The High Season(96)



A look came over Jem’s face then that gave Ruthie a different picture of her daughter. The strong person she would become. No. Already was. “Not family.”

“I don’t know, sweetie.”

“Please, Mom!”

“Let me sleep on it. It’s time for bed now. It’s time for sleep. We can talk more in the morning.”

Murmuring, she drew up the covers again. In the moonlight she placed her head close on the same pillow. She whispered in Jem’s hair. Not your fault, baby, not your fault, Doe is fine, everything will be okay. Still whispering, she felt the moment Jem slid into sleep. She lifted on one elbow to watch her. The moon was so bright.

Despite all of it, this terrible, terrible night, she felt the bright presence of hope.

Pool toys and fortunate landings and the light of the moon. Miracles abounding.





63


EVERYTHING HURT, AND all they gave her was extra-strong ibuprofen. A torn ligament in her knee, two bruised ribs from hitting a branch on the way down (which, apparently, was lucky because it broke the fall). She had landed like a circus performer, the doctor said approvingly. Feet first. Doe had no memory of hitting the pool or what came after until the ambulance. The last thing she remembered was running across the lawn, jumping in the castle, punching Lucas, telling Jem to jump, and then…liftoff.

Somewhere along the way she’d lost Lucas’s watch. She had put it in her pocket and now it was gone.

Nothing lost that was hers. Nothing broken.

Lark had not come. She had not called, or texted.

Doe swung her legs over the bed. “You need rest,” the nurses all said, and then they woke you up every fifteen fucking minutes to check your whatevers. Now it was the next day. Shari had gone for coffee and breakfast. The relief of her absence was something, anyway. She had a crashing headache but it wasn’t from injuries, it was from Shari, talking, making plans. Doe would be released as soon as the doctor came. The doctor would be here soon they kept saying. That was two hours ago.
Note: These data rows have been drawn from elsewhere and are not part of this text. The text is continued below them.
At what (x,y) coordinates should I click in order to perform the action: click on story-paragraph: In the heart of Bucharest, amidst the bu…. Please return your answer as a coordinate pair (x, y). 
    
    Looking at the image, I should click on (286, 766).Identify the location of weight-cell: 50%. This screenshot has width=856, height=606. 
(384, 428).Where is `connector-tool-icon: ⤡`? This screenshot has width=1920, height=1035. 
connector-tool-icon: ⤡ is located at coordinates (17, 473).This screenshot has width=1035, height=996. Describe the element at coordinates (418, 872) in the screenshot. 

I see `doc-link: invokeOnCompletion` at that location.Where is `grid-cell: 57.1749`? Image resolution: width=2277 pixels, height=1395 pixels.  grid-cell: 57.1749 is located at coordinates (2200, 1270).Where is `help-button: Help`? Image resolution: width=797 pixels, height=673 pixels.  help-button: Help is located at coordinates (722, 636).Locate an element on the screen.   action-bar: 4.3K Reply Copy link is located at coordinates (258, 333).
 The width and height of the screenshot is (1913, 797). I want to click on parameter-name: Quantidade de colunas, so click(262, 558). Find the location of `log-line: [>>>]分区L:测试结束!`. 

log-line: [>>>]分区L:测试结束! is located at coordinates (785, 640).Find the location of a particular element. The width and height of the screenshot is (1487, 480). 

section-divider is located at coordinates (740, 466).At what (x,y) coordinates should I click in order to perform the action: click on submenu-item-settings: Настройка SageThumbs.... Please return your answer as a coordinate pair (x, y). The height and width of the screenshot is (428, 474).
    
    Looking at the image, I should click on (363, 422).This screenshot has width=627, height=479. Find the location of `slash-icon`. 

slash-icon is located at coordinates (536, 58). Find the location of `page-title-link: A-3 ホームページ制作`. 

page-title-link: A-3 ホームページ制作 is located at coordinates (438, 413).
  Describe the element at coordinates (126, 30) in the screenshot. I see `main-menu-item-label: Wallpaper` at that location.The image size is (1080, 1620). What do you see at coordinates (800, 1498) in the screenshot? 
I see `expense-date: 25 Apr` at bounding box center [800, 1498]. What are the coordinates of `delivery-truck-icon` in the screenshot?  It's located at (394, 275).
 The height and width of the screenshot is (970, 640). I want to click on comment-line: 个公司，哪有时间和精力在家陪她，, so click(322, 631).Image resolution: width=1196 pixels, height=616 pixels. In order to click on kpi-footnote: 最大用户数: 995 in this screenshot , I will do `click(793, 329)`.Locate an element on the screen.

    The bouncy castle was front-page news. It was THE BIG BOUNCE in the New York Post and MANTIS BASH CRASH in the Daily News. She wouldn’t want to be Lark at the breakfast table this morning. It was only a matter of time before they blamed her lack of experience for the disaster.

Doe was fighting a great tug, that embarrassing, savage need of every dumpee to have the last conversation. Even though you knew the last one had already taken place. One more, you cried. There was always more to say and even more to take back.

She kept replaying Lark’s line in her head, that the privileged had to look for goodness just like everybody else. Wasn’t that just like Lark, to think that everybody looked for goodness? Doe never had. She had looked for the opposite. So she could be ready.

She would never have the last conversation. She would not be able to explain, to sum up what made her so broken, to explain what it’s like when you’re wired to feel every innocence that was lost.

She’d have to learn to be a better person. Was that something you could learn? Was Shari finally right about something other than laundry? Could she forget the tampon in her nose, and remember the tuna sandwich?

The last thing Shari had said to her was “Phoenix.” With no job and no money, they had nowhere else to go but to her aunt. Shari was going to wait until it was later and then call the odious Belinda. It would be hell, but for a girl who had always cultivated options, Doe had run out.

Doe mapped the route on her phone. Turned out there were a thousand ways to get to Phoenix, basically. Despite Shari’s pleas for “scenic stops,” Kansas City barbecue or New Orleans or the St. Louis arch, Doe was headed for a straight line down superhighways. When you blow town, you blow town.

“I read somewhere that the next thing that’s going to go is water,” Shari had said. “And isn’t it like a desert there already? I’m sure Phoenix knows what it’s doing, though.”

    “Yeah,” Doe said.

“They have museums there. I looked it up. And fancy hotels. With concierges. Spas! We’ll get killer jobs. We won’t have to stay with Belinda long.”

Doe lay back down again, weighted by her mother’s buoyancy. She had been raised by a child.

The luck of the exile: You get to choose where to go. Well, not if you’re leaving Syria. But if you’re a pretty girl with a good brain, a dependable car, and $422.15 in your bank account, sure. She’d heard on a podcast that most Americans couldn’t find $400 if they had an emergency. She was $22.15 ahead of the game.

Jem and Ruthie had come earlier (waking her up—after this experience she would sleep for days) and she had endured Ruthie’s weepy thanks and Jem’s tears. Ruthie had kissed her on the forehead and said she was her friend for life. Which was a first, for Doe.

Then Ruthie had left to find Shari, who was out in the hallway somewhere, and Jem had looked at her miserably and Doe had felt worse, because they had an asshole in common.

Jem picked at the hole in her jeans. “Everyone keeps telling me it’s not my fault.”

Doe sighed. “You didn’t make the wind. You weren’t the crew. You weren’t the curator who forgot the instructions and didn’t tell the crew to take the things down. And you weren’t the guy who fooled around with a fifteen-year-old. First time?”